JWT_SECRET Environment Access-token signing. Losing it invalidates all sessions but no user-visible data.

The WireGuard private keys in the database are encrypted with PEER_KEY_ENCRYPTION_KEY. A DB backup without the key is useless for restoring peer configs. Store the key somewhere durable and separate from the DB backup.

scripts/backup.sh

Auto-detects the deployment shape:

  • If docker/docker-compose.prod.yml has a running postgres service, pg_dump runs inside the container.
  • Otherwise the script sources /etc/nexushub/env and runs host-side pg_dump against $DATABASE_URL.
./scripts/backup.sh
sudo ./scripts/backup.sh
./scripts/backup.sh /srv/backups

The script keeps the 14 most recent dumps per directory and deletes older ones.

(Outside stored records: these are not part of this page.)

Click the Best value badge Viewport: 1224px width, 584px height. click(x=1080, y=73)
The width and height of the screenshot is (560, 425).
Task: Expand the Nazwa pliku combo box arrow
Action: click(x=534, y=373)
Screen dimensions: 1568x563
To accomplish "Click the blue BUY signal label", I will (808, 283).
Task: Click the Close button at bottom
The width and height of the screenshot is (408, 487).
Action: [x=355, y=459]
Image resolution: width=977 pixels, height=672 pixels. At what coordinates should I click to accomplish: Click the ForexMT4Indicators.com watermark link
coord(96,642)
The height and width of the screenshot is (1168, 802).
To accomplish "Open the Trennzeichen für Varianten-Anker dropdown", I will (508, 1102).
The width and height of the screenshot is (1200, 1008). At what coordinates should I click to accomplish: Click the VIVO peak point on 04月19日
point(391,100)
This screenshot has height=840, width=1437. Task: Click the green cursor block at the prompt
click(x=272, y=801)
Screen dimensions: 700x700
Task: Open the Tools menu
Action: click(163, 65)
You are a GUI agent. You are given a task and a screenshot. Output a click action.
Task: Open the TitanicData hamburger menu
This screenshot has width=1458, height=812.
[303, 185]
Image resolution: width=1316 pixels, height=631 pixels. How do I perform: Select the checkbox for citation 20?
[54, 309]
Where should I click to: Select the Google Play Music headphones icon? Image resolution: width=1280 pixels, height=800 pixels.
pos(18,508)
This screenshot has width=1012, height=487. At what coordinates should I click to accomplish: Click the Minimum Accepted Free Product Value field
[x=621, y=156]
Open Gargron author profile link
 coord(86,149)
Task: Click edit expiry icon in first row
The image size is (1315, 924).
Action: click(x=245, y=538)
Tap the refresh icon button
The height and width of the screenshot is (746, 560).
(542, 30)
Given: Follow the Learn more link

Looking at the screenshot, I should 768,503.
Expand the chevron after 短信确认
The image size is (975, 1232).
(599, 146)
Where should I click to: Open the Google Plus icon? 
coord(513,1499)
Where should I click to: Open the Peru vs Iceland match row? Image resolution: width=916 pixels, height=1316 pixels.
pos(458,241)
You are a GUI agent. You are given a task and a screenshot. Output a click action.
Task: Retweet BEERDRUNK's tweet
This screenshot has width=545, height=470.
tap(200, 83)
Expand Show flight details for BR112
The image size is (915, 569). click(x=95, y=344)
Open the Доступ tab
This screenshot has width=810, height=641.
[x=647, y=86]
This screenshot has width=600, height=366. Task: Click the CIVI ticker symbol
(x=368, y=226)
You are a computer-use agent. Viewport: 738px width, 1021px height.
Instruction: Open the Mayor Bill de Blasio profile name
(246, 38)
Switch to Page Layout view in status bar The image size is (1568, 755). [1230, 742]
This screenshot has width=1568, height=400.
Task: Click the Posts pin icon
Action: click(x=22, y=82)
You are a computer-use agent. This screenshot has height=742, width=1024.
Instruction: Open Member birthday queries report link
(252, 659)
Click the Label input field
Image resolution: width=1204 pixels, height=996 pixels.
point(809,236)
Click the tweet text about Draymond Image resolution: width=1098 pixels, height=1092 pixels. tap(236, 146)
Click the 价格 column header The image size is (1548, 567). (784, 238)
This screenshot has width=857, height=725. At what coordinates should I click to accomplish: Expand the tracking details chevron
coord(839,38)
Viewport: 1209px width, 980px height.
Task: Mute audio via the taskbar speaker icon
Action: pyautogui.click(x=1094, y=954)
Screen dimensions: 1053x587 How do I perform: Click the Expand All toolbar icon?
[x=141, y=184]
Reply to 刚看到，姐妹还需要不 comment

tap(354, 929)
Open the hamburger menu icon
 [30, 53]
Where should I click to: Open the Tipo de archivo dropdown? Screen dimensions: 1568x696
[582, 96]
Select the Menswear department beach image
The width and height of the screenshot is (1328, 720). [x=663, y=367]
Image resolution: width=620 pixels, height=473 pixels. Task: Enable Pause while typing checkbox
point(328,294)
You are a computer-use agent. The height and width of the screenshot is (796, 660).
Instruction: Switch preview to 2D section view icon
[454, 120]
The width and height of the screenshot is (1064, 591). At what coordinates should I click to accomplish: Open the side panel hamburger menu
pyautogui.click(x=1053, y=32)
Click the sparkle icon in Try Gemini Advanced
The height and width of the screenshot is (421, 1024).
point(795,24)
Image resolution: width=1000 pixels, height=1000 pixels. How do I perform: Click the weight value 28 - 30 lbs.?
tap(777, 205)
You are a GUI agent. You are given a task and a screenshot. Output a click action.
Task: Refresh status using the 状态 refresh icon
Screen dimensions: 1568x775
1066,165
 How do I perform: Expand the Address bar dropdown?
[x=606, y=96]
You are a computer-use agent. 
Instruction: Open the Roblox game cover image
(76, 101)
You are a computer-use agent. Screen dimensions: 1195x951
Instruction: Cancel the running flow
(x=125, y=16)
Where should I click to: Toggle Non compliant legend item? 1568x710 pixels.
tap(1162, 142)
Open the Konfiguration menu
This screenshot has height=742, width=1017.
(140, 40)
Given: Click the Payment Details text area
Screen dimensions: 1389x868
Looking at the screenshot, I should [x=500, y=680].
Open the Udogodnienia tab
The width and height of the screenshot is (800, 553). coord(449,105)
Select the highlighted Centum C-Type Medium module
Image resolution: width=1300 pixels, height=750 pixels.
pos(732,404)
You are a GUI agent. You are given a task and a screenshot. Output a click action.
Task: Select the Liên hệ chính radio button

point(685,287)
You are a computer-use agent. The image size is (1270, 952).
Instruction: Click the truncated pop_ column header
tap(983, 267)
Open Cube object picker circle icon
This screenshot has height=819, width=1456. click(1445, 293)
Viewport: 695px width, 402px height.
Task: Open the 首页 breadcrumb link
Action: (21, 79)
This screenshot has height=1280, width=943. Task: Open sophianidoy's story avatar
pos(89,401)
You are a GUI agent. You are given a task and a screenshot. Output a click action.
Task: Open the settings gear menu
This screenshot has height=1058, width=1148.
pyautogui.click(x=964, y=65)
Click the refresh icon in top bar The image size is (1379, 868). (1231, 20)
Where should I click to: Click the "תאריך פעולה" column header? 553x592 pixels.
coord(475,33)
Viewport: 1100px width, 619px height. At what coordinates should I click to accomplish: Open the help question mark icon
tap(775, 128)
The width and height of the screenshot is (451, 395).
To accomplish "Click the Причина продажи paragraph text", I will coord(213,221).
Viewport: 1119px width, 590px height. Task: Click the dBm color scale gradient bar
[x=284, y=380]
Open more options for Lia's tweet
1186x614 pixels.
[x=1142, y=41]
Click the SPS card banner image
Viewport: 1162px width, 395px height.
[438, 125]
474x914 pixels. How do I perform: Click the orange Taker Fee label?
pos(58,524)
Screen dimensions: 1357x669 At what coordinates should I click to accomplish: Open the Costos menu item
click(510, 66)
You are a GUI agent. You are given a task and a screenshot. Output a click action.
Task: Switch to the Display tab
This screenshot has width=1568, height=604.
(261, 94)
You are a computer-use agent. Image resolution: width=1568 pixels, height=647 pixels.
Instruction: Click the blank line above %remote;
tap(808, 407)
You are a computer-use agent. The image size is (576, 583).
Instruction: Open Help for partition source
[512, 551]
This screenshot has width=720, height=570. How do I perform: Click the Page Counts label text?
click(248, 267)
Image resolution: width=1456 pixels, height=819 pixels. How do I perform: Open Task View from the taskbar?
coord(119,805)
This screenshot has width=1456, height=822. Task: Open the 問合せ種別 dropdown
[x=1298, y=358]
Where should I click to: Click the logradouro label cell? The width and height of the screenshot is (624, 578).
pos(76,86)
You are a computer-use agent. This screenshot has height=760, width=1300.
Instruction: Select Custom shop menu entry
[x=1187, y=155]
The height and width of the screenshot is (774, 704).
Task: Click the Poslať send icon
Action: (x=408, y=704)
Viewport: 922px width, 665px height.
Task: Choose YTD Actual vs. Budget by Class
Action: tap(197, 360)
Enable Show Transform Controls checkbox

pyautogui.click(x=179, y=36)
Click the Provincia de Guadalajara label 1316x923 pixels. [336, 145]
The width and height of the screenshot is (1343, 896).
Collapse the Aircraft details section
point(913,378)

For longer retention, plug the backup directory into a rotation tool.

Scheduling

systemd timer:

# /etc/systemd/system/nexushub-backup.service
[Unit]
Description=NexusHub daily backup

[Service]
Type=oneshot
ExecStart=/opt/nexushub/scripts/backup.sh
# /etc/systemd/system/nexushub-backup.timer
[Unit]
Description=Run nexushub-backup daily

[Timer]
OnCalendar=daily
Persistent=true

[Install]
WantedBy=timers.target
systemctl enable --now nexushub-backup.timer

cron:

0 3 * * *  cd /opt/nexushub && ./scripts/backup.sh >> /var/log/nexushub-backup.log 2>&1

scripts/restore.sh

Refuses to overwrite a non-empty database without --force:

./scripts/restore.sh /var/backups/nexushub/nexushub-20260423T030001Z.sql.gz
sudo ./scripts/restore.sh /var/backups/nexushub/nexushub-...-.sql.gz --force

After a restore:

  1. Confirm PEER_KEY_ENCRYPTION_KEY on the target host matches the one used when the dump was taken.
  2. Restart the API (systemctl restart nexushub-api or docker compose restart api).
  3. Log in and spot-check a peer config renders.

Point-in-time recovery

The scripts ship plain pg_dump - good enough for nightly snapshots, not enough for sub-daily RPO. For production workloads that care about the last N minutes, run Postgres with WAL archiving or a managed Postgres with automated PITR.

Disaster recovery drill

Once a quarter, restore the most recent backup into a throwaway environment and confirm:

  • nexushub doctor reports healthy probes.
  • A known peer’s peer get <id> returns the expected config.
  • An audit log query for a recent action shows up.

If any step fails, the backups are not actually working. Fix before you need them.